Search code examples
regexregex-lookaroundsregex-greedy

Ignore empty lines [\t\s] spaces or tabs


So I have this regex:

https://regex101.com/r/Puggjm/5

And I am basically, trying to ignore all the line numbers followed by space or nothing. My current regex: ^[\d\s].+(?:[A-Z\s]*)*$

The line numbers followed by nothing are actually not ignored.


Solution

  • You might use a negative lookahead to assert that what follows is not 1+ digits followed by 0+ times a whitespace character:

    ^(?!\d+\s*$)\d+.+$
    
    • ^ Start of the string
    • (?!\d+\s*$) Negative lookahead to assert what is on the right is not 1+ digits followed by 0+ times a whitespace character and the end of the string
    • \d+.+ Match 1+ times a digit and 1+ times any character
    • $ End of the string

    See the regex demo | Python demo

    Example using findall:

    import re
    regex = r"^(?!\d+\s*$)\d+.+$"
    test_str = ("Here goes some text. {tag} A wonderful day.
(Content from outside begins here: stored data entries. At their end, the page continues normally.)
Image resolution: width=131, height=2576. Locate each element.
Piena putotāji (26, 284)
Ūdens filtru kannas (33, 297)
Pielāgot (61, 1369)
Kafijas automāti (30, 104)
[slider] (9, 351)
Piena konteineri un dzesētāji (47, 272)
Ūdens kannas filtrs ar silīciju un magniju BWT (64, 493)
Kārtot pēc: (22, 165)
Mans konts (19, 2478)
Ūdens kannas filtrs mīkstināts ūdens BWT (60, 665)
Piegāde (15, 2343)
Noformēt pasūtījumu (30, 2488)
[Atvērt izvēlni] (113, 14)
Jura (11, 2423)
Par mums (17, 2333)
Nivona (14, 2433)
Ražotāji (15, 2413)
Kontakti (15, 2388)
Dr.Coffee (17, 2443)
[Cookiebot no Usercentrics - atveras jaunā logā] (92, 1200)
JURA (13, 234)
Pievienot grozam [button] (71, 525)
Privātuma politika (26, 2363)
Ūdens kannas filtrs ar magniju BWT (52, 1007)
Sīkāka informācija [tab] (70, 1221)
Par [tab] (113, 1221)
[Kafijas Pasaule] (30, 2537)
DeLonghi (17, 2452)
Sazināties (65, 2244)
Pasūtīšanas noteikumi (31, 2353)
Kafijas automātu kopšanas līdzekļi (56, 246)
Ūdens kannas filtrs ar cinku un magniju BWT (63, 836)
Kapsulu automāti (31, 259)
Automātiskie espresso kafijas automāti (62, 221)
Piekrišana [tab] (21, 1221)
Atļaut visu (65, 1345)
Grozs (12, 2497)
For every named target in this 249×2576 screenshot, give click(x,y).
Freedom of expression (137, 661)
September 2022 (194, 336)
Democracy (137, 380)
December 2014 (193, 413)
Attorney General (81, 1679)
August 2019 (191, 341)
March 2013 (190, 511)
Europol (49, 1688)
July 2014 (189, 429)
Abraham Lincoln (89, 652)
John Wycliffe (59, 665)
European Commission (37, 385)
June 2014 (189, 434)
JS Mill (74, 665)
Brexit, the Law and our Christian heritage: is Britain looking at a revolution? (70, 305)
It's soon cristmas.\n"
        "2 Happy 2019, soon. {Some useful tag!} Something else goes here.\n"
        "3 Happy ending. Yeppe! See you.\n"
        "4\n"
        "5 Happy KKK!\n"
        "6 Happy B-Day!\n"
        "7\n"
        "8 Universe is cool!\n"
        "9\n"
        "10 {Tagish}.\n"
        "11\n"
        "12 {Slugish}. Here goes another line. {Slugish} since this is a new sentence.\n"
        "13\n"
        "14 endline.")
    print(re.findall(regex, test_str, re.MULTILINE));
    

    When there is a dot after the digit, you could use:

    ^(?!\d+\.\s*$)\d+.+$